Senators, he argued, should not change Senate rules “for fear of something that may never happen.”

Wait until 2007
He conceded that Democrats are unlikely to regain control of the Senate in next year’s elections, saying it would take “a little miracle” for the Democrats to score the net gain of six seats they would need.

Therefore, he implied, the GOP leaders could afford to wait until 2007 to make their rules change.

** FILE ** Texas Supreme Court Justice Priscilla Owen is sworn in on Capitol Hill in this July 23, 2002 file photo, in Washington, prior to a Senate Judiciary Committee hearing on her nomination to be a judge of the 5th U.S. Circuit Court of Appeals. The Senate Judiciary Committee, in a strict party-line vote, rejected Texas Supreme Court Justice Priscilla Owen for a federal appeals court seat Thursday, Sept. 5, 2002, handing President Bush a second major defeat in his efforts to put more conservativesin key judgeships. (AP Photo/Dennis Cook, File)Dennis Cook / AP

But it seems extremely unlikely that Republicans would be willing to defer the issue until 2007. One of Bush’s appeals court nominees, Priscilla Owen of Texas, has waited four years for a floor vote on her nomination.

“Soon now, all 100 members will need to decide whether or not to restore the precedent of an up-or-down vote or let what has happened in the last two years stand for the foreseeable future,” a Frist aide told reporters Thursday.
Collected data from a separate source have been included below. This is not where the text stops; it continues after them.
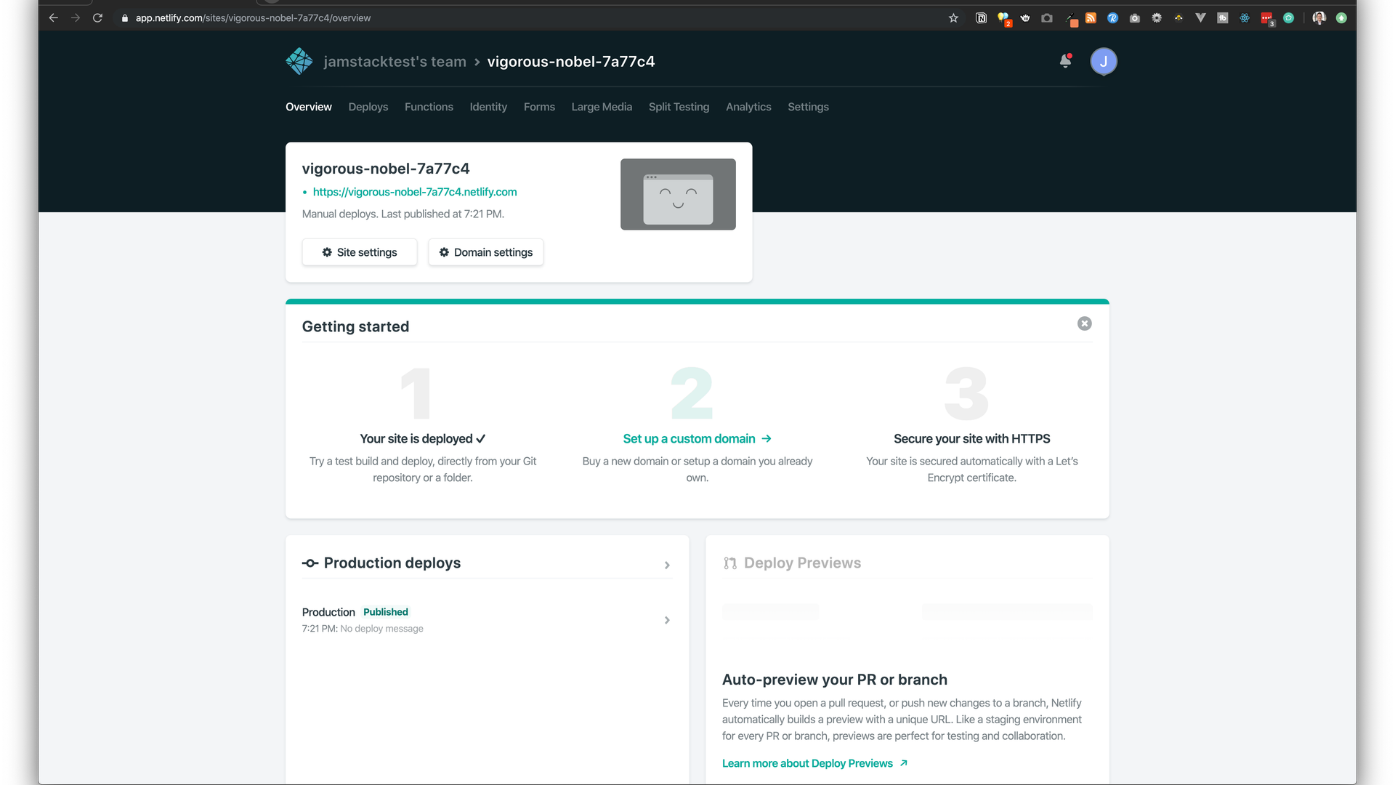The height and width of the screenshot is (785, 1395).
Task: Click the Site settings button
Action: click(360, 252)
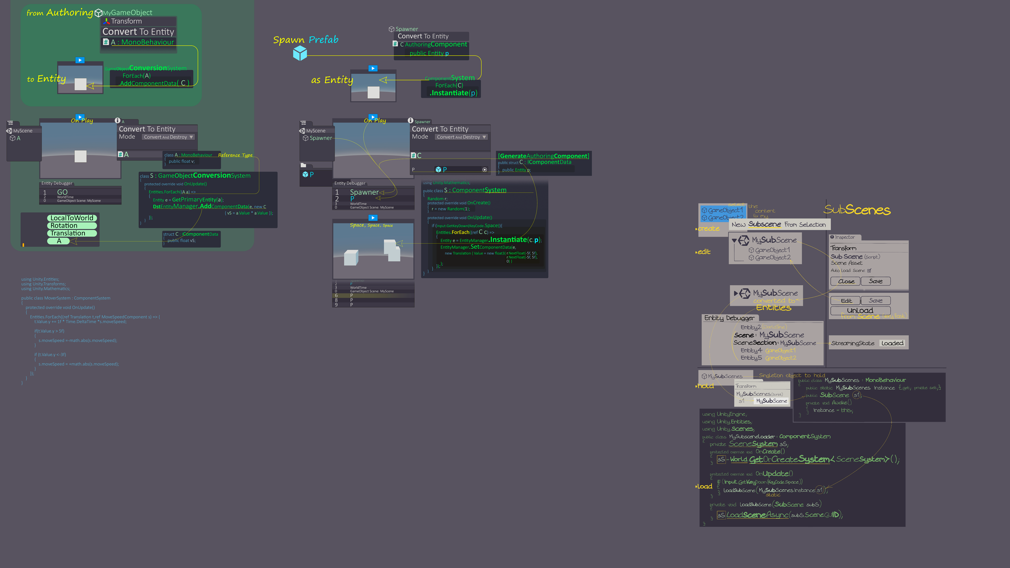This screenshot has width=1010, height=568.
Task: Click the Project folder tab icon above prefab P
Action: tap(303, 165)
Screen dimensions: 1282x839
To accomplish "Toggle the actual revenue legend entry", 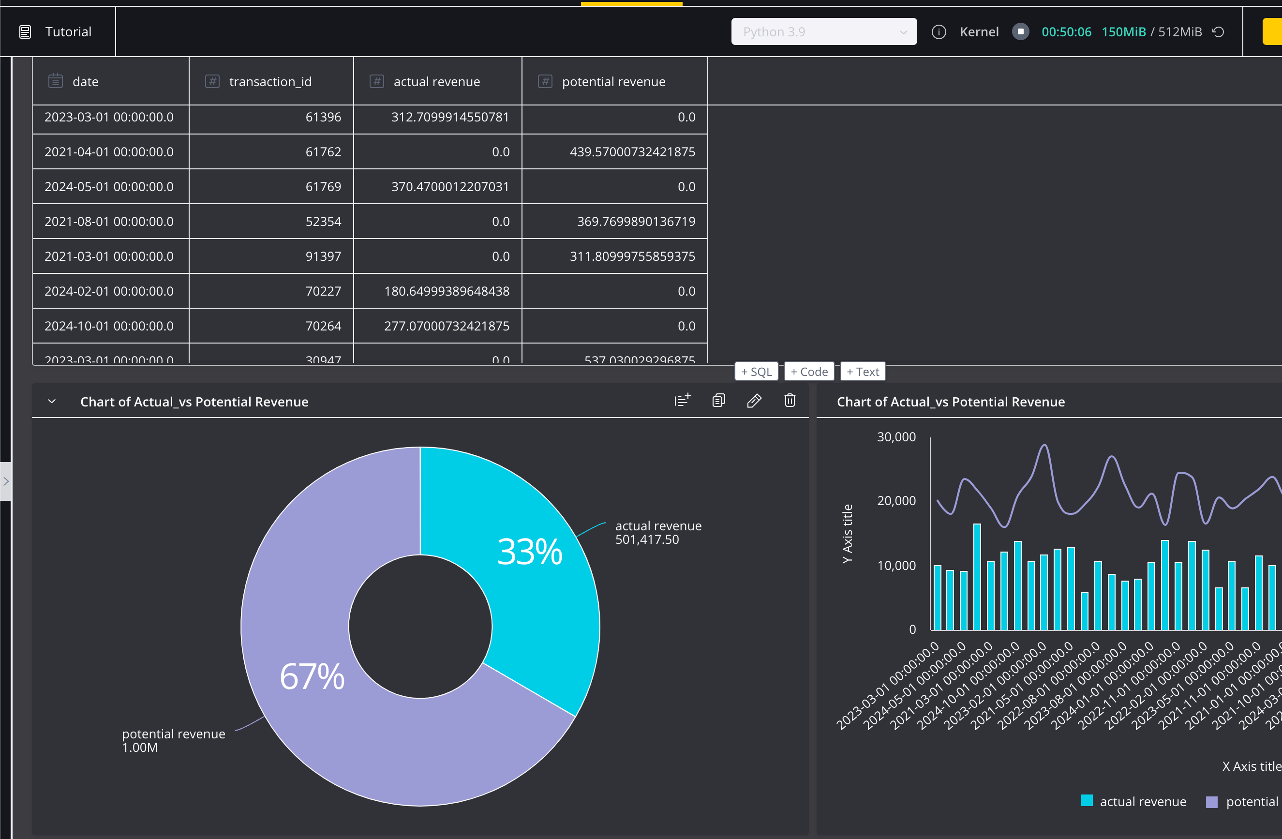I will 1143,801.
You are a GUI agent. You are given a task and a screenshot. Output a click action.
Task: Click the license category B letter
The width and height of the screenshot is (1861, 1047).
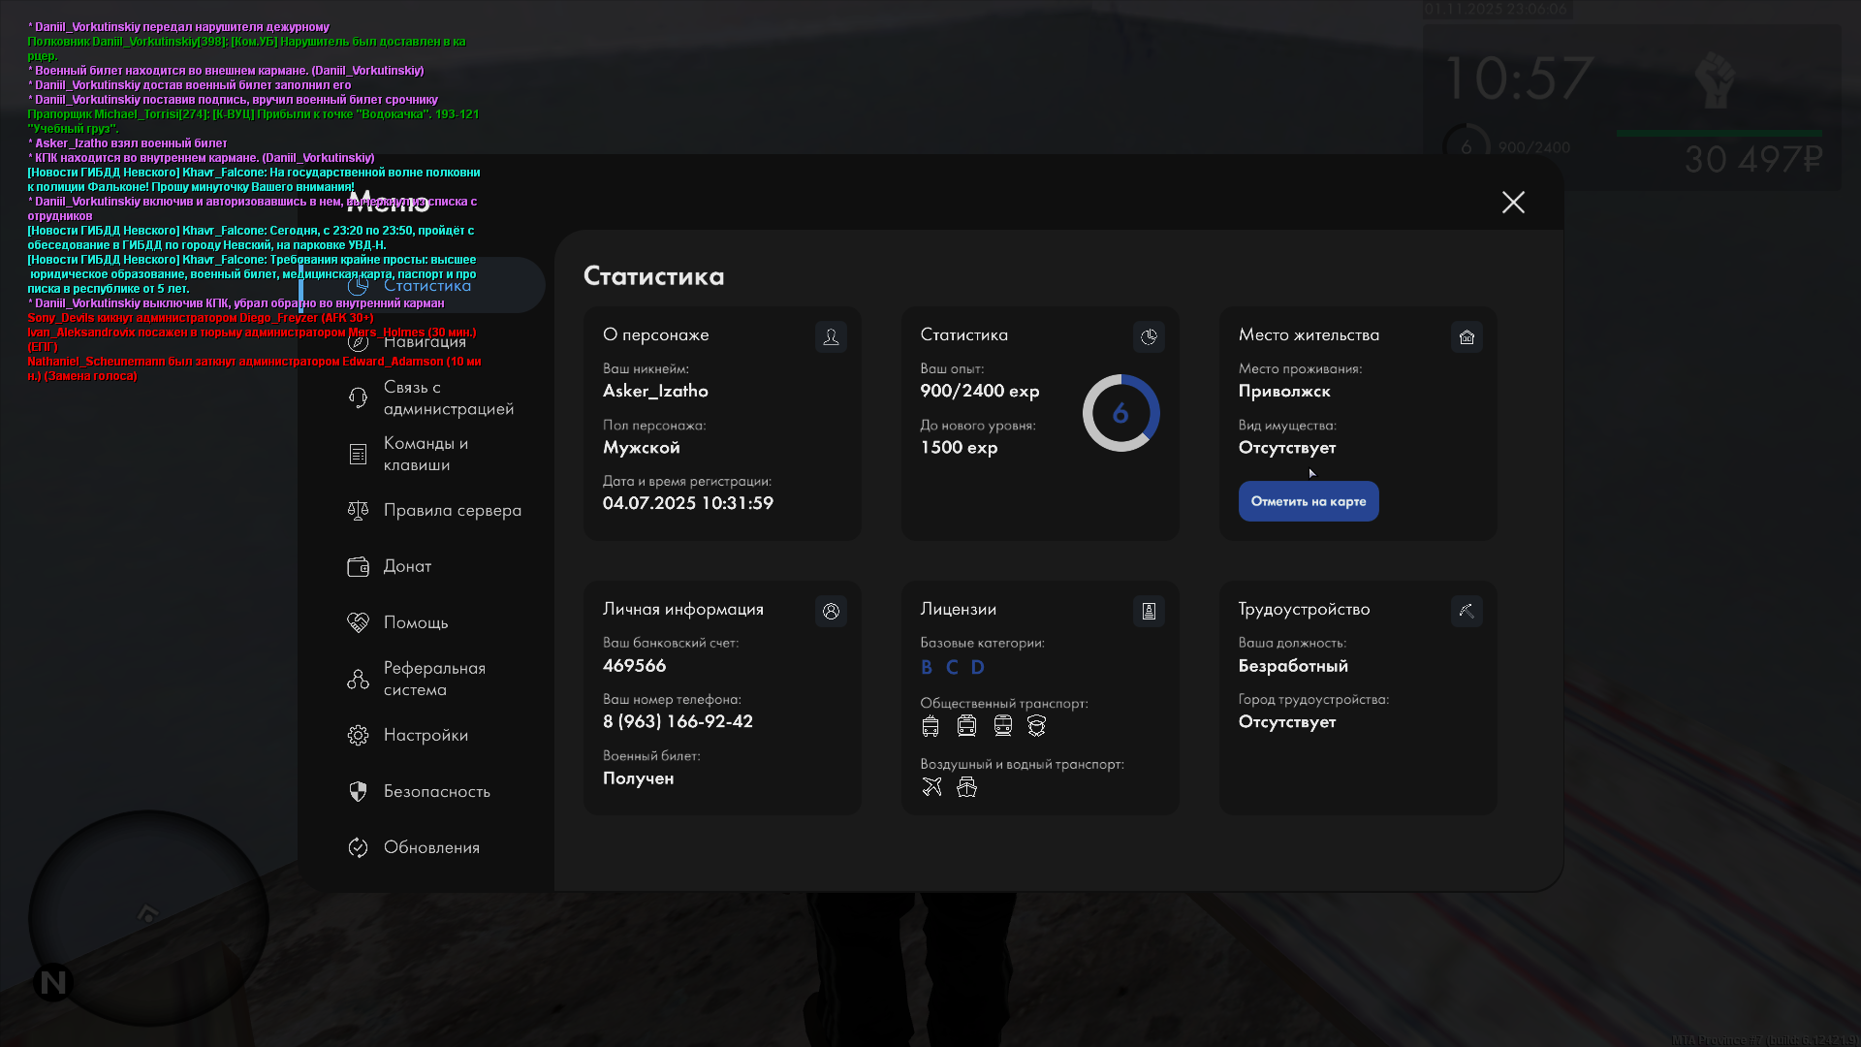pos(927,668)
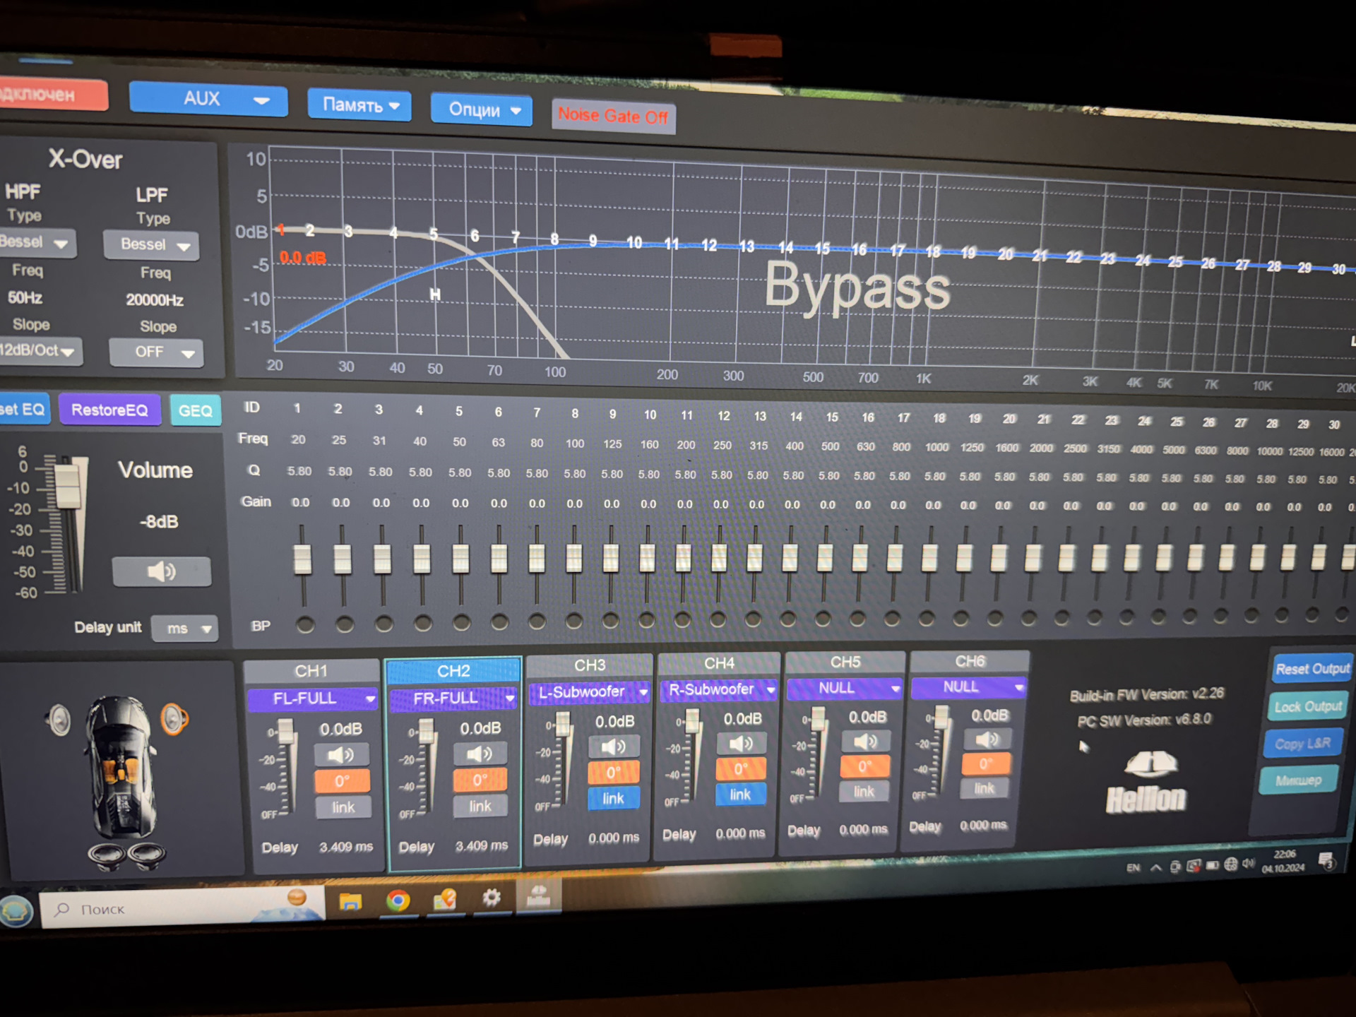This screenshot has width=1356, height=1017.
Task: Toggle BP bypass for EQ band 1
Action: pyautogui.click(x=305, y=624)
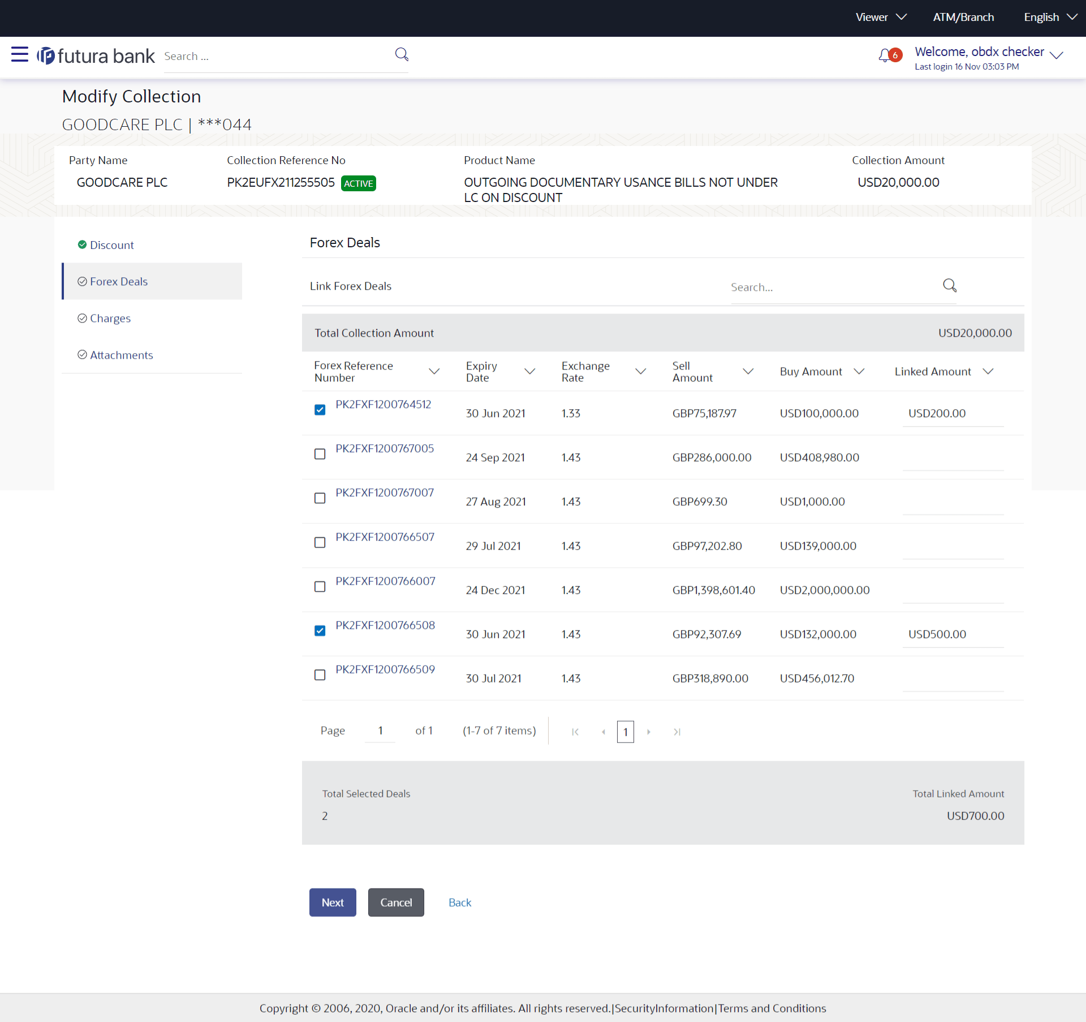
Task: Go to the last page arrow
Action: [x=677, y=732]
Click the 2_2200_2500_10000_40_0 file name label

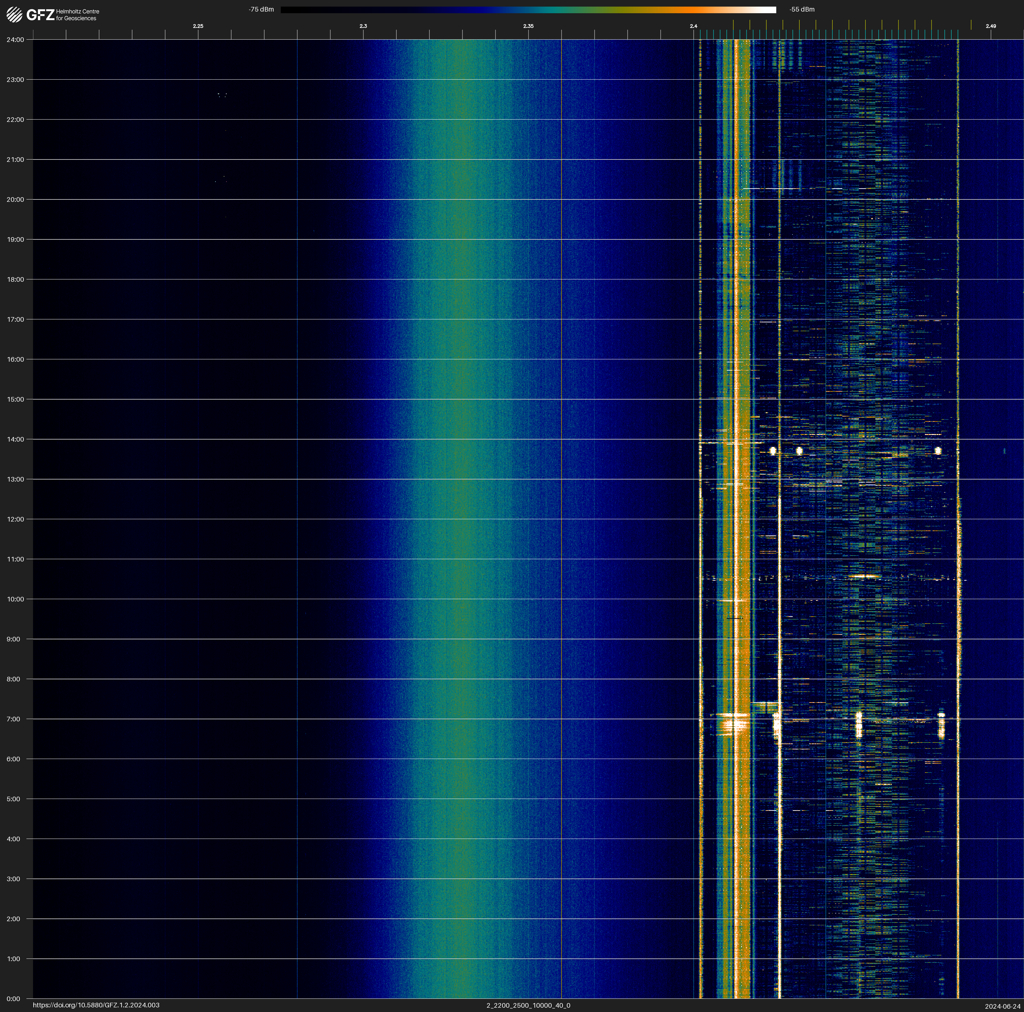tap(528, 1005)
Early this week Reid offered an accord in which Republicans would give up on a few, perhaps three, of Bush’s judicial nominees in return for Democrats ceasing their filibusters of nominees.

The Frist aide said GOP senators “were fairly confused about what Sen. Reid might have been offering: is it two out of seven or three of seven (of last year’s blocked nominees)? Who is supposed to be selected for success? Who is supposed to be consigned to failure?”

One remote possibility remained for breaking the deadlock: that Republicans would simply shelve a few of the nominations that Democrats find most objectionable, such as that of Janice Rogers Brown, without asking Bush to withdraw them outright.

Reminded that Frist said Tuesday that he would not ask Bush to withdraw any of the nominees, the Frist aide replied, “This is an internal Senate matter.”

Weighing public opinion
The third-ranking Senate Republican, Sen. Rick Santorum of Pennsylvania, told reporters late Thursday that he’s confident that the American public clearly sees the judicial nominees issue as GOP senators do: a matter of majority rule.

“I don’t think it is complicated at all,” he said. “What’s happening here is that minority is going to exercise the right of confirmation and that means elections really don’t mean what they used to mean. What they used to mean was the majority would exercise certain rights within the Senate.”

When one reporter asked Santorum what would be the consequences if Frist put his filibuster rules change to a Senate vote and lost that vote, he said, “It would be a great disappointment to me. We’d have a lot fewer judges being confirmed this year and I really hesitate to think what would happen with a Supreme Court justice. I think it could be an awful situation.”